Tasks to carry out —
[1] Output the passage of the Hester Peirce article from "Though she has" up to and including "SEC in years.", word for word.
[2] Sum up the article on Hester Peirce at the SEC in two sentences.
[3] Resume the article about Hester Peirce at the SEC right after its last sentence.

Excerpted passage —

■ ■ ■ ■

FOR ALL the talk about deregulation under President Donald Trump, when it comes to the financial industry the word used by many is “tailoring”—meaning trimming the loose threads of tangled rules, rather than unpicking them. An exception is Hester Peirce, who in January became one of the five commissioners at the Securities and Exchange Commission (SEC), America’s most important financial regulator. Since her appointment she has given a series of speeches with a polite tone and blunt message about the downsides of government intervention.
Though she has yet to gain a large following, her words have not gone unremarked. Her “arrival at the SEC is genuinely exciting”, writes Steven Lofchie, a securities lawyer who runs a popular (within the small world of regulation) blog. It is probably the first time the word has been used in connection with the SEC in years.
Ms Peirce is not partisan, criticising both the centralising trend under President Barack Obama and structural aspects of equity markets which date from Republican administrations. A common theme is the harms of over-regulation. She cites Nobuchika Mori, until recently Japan’s top financial regulator, on the proliferation of international financial overseers. Surveying 140 projects by the Basel Committee on Banking Supervision, the International Organisation of Securities Regulators, the Financial Stability Board and the International Association of Insurance Supervisors, Mr Mori warned that “too much medicine might make the patient sick”.

■ ■ ■ ■

Record set —
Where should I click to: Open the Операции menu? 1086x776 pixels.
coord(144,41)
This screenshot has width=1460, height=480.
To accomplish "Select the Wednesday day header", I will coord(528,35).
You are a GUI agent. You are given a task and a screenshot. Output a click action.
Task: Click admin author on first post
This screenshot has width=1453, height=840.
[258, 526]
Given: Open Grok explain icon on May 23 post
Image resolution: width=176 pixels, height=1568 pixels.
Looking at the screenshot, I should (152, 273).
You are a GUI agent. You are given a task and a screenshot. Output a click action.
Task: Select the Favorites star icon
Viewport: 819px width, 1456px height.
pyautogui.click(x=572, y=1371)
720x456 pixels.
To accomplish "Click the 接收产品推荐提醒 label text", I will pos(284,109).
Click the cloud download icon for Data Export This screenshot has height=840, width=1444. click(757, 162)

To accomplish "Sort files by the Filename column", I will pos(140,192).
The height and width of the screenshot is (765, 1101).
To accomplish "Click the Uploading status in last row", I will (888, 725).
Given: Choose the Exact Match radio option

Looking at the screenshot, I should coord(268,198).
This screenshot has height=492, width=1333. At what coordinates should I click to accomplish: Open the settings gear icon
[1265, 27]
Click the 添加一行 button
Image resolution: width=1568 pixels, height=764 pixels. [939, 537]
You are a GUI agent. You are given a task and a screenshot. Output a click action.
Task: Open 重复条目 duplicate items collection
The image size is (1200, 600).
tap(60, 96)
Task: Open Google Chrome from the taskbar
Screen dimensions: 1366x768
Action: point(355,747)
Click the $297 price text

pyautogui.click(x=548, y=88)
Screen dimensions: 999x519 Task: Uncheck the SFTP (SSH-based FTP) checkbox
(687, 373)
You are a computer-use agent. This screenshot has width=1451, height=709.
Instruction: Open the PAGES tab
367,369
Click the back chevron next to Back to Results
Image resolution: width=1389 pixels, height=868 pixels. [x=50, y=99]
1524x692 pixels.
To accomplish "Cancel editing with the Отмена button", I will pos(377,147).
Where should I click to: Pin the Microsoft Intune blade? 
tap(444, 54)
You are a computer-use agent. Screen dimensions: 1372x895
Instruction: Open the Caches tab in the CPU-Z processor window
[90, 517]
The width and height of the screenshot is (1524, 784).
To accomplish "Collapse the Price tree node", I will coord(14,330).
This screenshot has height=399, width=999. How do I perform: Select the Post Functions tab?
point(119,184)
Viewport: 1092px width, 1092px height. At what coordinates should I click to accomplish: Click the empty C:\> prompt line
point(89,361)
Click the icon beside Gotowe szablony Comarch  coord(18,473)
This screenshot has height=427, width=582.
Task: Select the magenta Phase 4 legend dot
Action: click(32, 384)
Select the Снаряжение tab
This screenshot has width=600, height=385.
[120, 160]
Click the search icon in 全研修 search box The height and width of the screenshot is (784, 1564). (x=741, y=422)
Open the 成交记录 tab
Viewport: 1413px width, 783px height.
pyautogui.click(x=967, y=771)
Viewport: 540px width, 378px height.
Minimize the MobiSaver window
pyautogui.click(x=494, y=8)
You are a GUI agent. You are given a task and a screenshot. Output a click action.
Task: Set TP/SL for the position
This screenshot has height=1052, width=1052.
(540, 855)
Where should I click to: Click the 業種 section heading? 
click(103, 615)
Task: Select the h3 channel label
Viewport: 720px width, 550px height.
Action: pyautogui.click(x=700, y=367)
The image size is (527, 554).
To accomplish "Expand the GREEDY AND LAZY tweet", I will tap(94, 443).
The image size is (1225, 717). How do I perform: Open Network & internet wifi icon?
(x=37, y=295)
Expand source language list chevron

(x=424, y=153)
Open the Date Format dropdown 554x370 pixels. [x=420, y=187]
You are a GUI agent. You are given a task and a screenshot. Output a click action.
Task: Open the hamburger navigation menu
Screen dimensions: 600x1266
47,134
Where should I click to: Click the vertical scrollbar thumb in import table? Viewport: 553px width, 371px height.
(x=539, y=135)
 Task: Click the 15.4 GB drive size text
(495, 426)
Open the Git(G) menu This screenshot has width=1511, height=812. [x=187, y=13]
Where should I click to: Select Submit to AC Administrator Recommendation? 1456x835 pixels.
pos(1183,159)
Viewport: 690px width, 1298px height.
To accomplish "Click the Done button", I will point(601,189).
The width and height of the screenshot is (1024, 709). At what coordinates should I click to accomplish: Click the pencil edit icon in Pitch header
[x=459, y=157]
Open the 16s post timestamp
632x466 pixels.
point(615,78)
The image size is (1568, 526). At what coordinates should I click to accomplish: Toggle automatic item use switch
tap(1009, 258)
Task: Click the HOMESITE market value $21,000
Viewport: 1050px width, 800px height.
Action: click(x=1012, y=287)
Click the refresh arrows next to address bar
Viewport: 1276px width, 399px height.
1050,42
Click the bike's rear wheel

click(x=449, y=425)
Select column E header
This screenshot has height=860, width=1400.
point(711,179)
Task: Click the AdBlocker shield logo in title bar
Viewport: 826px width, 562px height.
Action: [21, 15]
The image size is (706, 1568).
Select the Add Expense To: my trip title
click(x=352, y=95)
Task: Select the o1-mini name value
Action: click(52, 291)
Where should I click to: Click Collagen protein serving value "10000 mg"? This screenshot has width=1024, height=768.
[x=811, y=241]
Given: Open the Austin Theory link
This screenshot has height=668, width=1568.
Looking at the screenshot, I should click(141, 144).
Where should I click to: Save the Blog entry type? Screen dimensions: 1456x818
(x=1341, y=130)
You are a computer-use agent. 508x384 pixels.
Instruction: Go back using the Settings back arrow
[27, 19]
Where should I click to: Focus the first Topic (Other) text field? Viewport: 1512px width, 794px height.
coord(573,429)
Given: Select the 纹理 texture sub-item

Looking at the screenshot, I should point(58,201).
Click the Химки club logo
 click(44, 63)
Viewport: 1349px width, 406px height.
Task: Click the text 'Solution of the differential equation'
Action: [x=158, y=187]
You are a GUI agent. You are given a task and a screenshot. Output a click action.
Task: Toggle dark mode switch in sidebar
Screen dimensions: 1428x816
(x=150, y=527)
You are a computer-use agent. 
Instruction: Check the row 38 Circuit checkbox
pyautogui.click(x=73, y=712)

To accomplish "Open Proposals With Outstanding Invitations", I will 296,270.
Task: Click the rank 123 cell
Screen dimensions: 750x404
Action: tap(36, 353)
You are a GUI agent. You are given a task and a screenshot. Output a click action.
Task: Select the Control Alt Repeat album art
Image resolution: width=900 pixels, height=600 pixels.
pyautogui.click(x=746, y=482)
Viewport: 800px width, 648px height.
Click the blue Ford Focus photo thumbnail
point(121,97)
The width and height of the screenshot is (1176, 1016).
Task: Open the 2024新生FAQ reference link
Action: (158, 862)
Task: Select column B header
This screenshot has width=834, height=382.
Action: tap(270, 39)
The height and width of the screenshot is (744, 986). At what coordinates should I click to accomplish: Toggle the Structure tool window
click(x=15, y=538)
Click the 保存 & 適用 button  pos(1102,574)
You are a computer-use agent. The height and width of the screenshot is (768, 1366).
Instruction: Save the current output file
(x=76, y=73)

■ ■ ■ ■

Responses —
[1]
Though she has yet to gain a large following, her words have not gone unremarked. Her “arrival at the SEC is genuinely exciting”, writes Steven Lofchie, a securities lawyer who runs a popular (within the small world of regulation) blog. It is probably the first time the word has been used in connection with the SEC in years.

[2] Hester Peirce, who became one of the five SEC commissioners in January, has given a series of polite but blunt speeches on the downsides of government intervention, making her an exception to the talk of merely "tailoring" financial rules. She is not partisan, criticizing both the centralizing trend under President Obama and equity-market structures that date from Republican administrations, and a common theme is the harm of over-regulation.

[3]
Her first speech, in March, concerned the impact of a rule drafted by the Financial Stability Oversight Council, which was set up in 2009. Its aim was to improve mutual funds’ liquidity; in reality, she says, it has increased providers’ costs and requires them to produce numbers that are useless, even misleading. She is similarly critical of the “fiduciary” rule, another Obama-era regulation intended to ensure that financial advisers act in their clients’ interests. The reams of legalese required to produce an operable definition, she says, are “wonderful for marketing purposes but potentially misleading for investors”, and provide “a false sense of reassurance”.
In May she took issue with the Obama administration’s conception of the SEC as primarily an enforcement agency. That encouraged it to bring as many cases as possible—indeed to inflate their number by double-counting. The increasingly opaque structure of America’s equity markets, with their stew of dark pools and bilateral trading platforms, has also drawn her attention. In another speech she noted “the strange role that the commission plays in directing—and often determining” this structure, and asked if it had “lost its way”.
In September she took issue with the notion that governments should mandate representation of certain groups, such as women, on company boards. “Policymakers might be tempted to get this or that favoured group included,” she said, thus introducing “uncertainty and political influence into corporate operations”. And in a talk to law students at the University of Michigan, she challenged them to include in their concept of the “public interest” helping companies in the “hunt for profit”, which drives them to “meet people’s needs using as few resources as possible”.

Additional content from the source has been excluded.